僕は彼らの子供である。僕の母は20歳に初めて子を授かった。しかし、彼らは夜中に酒を飲むといつものように僕に虐待をした。僕は学校でも人とうまく付き合うことができないでいた。つまり、この世に僕の居場所はなかったのだ。そして、僕は高校2年生のときに家出をした。それから僕は色々な家に泊まらせてもらった。もちろん、ただでは無理だと思ったので嫌な思いもした。それでもあの家に帰るよりマシだと思った。そんなとき、散歩をしていたらたまたま母と父を見つけた。子供も一緒にいた。つまり、僕の弟なのだろう。弟もきっと虐待を受けているはずだ。僕は彼らの後を着いて行った。そして、僕は彼らの家を特定した。僕がいた頃はアパートだったが、今は一軒家となっている。
クリスマスイブの夜に僕は窓から侵入した。方法はとても簡単で窓を割って鍵を開けて入った。気づかれると思ったが、まさかの誰も起きないという事実。昔から彼らは酒を飲むとぐっすり寝てしまい、音が鳴っても起きはしなかった。そのおかげで、家出も侵入も容易い。家に侵入すると、僕はスマホで明かりを灯す。リビングには家族の写真が置いてあった。もちろん、僕がいる写真ではない。彼らと僕の弟が写っている写真だ。触ってみると、もう一枚重なっていた。これは彼らが若い時の写真である。母はお腹が膨らんでいた。つまり、僕の生まれる前の写真だ。その写真の横には下手くそな父と母の似顔絵があった。多分、僕の弟が描いたものだろう。その絵の下に感じで本名が書かれていた漢字で書かれているため、幼稚園の先生が書いたのだろう。弟の名前は海翔というらしい。なぜ僕がクリスマスの夜に侵入したのかというと彼らを殺し、弟を救おうと考えたからだ。まずは彼らを探さなければならない。その時、二階から誰かが降りて来た。海翔だった。僕は海翔と目があってしまった。
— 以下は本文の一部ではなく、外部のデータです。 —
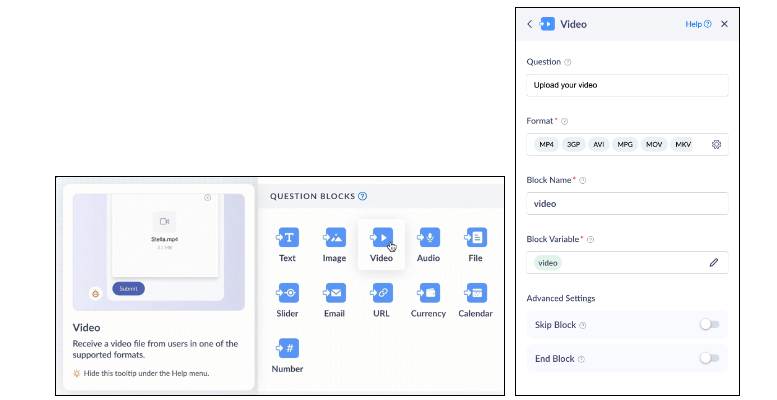Go back using the left chevron

pos(530,24)
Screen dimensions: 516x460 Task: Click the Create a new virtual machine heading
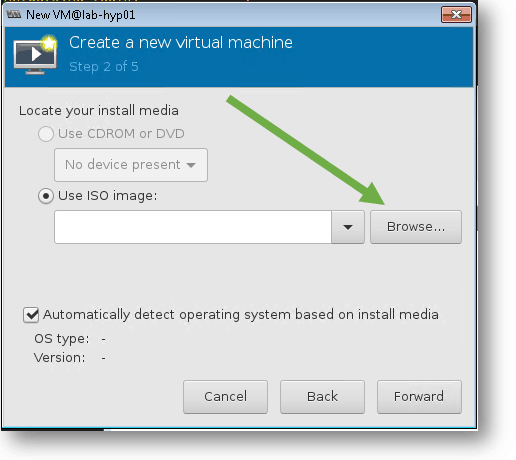(x=181, y=43)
「サンタさん?」海翔は目を擦りながら聞いてきた。僕の服装は赤いパーカーに黒いズボンだったので、サンタの格好ではない。しかし、子どもからみたらサンタなのだろう。
「そうだよ」僕はサンタのふりをする。「海翔君だよね?」
「そうだよ」海翔は上目遣いで僕の質問に答えた。
「今、幸せかな?」
「幸せだよ」海翔は笑いながら言った。海翔はリビングにあるソファまで行き、ソファの上で寝てしまった。海翔は幸せと言っていたが、それは彼らが酒を飲んでいない時だろう。酒を飲んだ彼らは化け物である。酒の悪いところは次の日になり、酔いがさめると本人たちは何も覚えていないということだ。僕も高校生の頃、虐待を受けた。しかし、次の日の朝になると昨夜とは打って変わって優しい人格になるのだ。それが恐ろしい。海翔もそんな日常を送っているのだろう。そんなことを考えていると2階から誰かが降りてくる音が聞こえた。急遽、僕は押し入れの中に入る。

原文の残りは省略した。